# Extrait du document
Et dans le sujet qui nous occupe des capitaux et de l’accès au financement, les fondations ne sont pas concernées puisque reposant par définition sur la mise à disposition de fonds par une organisation ou un mécène afin de remplir une mission.
ESS vs. Sociétés de capitaux
Depuis l’essor du capitalisme il y a plus de 100 ans, les sociétés de capitaux sont la norme de l’économie. La mise en valeur du capital est la raison d’être de ces sociétés : des individus se regroupent pour apporter chacun un peu ou beaucoup d’argent dans l’objectif, à terme, d’en obtenir plus. L’ESS repose sur une approche très différente : on se réunit dans le but d’organiser l’entraide entre individus sur une problématique donnée ou pour servir une cause d’utilité sociale ou d’intérêt général. Le but du développement de l’ESS n’est pas de « faire de l’argent » mais de répondre à un besoin socialement exprimé.

# Tâche courte A
Dans l'extrait sur l'ESS, relevez chacun des buts de réunion qu'énumère la phrase commençant par « L’ESS repose sur une approche très différente ».
# Tâche courte B
D'après l'extrait sur l'ESS, quelle est la raison d'être des sociétés de capitaux ?
# Tâche courte C
Prolongez l'extrait sur l'ESS et les sociétés de capitaux à la suite de sa dernière phrase.
Le matériel qui suit est sans rapport avec l'extrait sur l'ESS.

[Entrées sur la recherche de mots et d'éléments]
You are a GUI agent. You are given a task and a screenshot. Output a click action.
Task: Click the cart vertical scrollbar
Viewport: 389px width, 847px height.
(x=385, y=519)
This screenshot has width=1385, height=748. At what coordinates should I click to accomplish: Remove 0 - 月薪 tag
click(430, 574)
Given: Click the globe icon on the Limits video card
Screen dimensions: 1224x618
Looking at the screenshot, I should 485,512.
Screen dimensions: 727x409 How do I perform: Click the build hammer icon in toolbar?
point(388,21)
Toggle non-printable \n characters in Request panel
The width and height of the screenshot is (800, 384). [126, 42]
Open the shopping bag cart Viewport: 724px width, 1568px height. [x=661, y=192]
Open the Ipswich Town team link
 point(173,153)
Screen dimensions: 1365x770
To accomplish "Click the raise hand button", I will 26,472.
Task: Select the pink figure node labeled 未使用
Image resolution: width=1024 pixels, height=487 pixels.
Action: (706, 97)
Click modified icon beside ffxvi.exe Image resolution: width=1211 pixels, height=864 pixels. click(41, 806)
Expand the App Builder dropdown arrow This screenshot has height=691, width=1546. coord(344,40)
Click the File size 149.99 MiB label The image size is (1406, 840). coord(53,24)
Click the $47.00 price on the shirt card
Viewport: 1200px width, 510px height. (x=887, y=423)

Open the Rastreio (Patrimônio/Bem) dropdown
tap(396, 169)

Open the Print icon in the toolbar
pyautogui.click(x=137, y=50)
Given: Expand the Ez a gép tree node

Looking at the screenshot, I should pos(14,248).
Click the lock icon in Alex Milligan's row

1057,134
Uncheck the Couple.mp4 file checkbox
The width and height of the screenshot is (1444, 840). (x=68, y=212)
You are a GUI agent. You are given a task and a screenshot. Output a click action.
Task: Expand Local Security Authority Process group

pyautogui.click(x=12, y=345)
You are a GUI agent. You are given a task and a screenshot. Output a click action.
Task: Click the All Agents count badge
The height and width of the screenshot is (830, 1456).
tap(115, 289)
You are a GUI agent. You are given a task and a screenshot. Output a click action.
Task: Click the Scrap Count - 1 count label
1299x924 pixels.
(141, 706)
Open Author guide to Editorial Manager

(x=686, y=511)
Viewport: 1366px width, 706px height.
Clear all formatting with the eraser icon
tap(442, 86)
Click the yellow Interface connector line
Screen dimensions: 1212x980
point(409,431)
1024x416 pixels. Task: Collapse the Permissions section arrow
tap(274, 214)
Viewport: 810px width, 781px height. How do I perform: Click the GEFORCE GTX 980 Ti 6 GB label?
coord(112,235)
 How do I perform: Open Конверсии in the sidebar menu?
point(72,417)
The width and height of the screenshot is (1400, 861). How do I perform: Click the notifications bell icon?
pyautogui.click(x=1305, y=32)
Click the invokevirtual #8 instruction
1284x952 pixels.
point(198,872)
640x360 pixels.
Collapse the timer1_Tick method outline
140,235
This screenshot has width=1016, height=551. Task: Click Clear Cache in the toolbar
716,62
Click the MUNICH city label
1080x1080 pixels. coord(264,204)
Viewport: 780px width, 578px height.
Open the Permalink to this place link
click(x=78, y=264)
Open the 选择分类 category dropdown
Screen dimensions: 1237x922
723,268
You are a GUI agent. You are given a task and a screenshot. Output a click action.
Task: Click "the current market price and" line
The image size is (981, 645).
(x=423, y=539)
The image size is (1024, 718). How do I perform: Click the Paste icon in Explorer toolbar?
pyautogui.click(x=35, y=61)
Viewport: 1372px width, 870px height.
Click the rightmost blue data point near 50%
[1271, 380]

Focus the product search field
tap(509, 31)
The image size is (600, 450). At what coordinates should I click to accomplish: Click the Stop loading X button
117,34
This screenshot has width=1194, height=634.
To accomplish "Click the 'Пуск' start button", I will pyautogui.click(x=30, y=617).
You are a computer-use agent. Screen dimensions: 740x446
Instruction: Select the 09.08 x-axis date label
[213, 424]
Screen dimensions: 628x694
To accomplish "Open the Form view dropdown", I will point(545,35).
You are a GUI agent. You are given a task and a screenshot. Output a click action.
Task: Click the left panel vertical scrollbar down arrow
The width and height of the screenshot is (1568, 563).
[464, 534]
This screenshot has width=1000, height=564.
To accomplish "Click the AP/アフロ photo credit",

# Réponse rédigée A
- Organiser l'entraide entre individus sur une problématique donnée
- Servir une cause d'utilité sociale
- Servir une cause d'intérêt général

# Réponse rédigée B
La mise en valeur du capital.

# Réponse rédigée C
On pourrait résumer cette différence fondamentale entre l’ESS et les sociétés de capitaux par la relation qui existe entre l’objet social et le capital. Ce qui fonde l’ESS est l’objet social et le capital, quand il y en a un, est au service de cet objet social. Ce qui fonde la société de capitaux est le capital et l’objet social est le moyen de mettre en valeur ce capital. Pour forcer le trait, pour les sociétés de capitaux, peu importe l’objet social pourvu qu’il permette de gagner de l’argent. On pourra par exemple investir dans le luxe. Ceci explique sans doute que ce secteur, qui n’a pas forcément une grande utilité sociale pour le plus grand nombre, n’est guère investi par l’ESS.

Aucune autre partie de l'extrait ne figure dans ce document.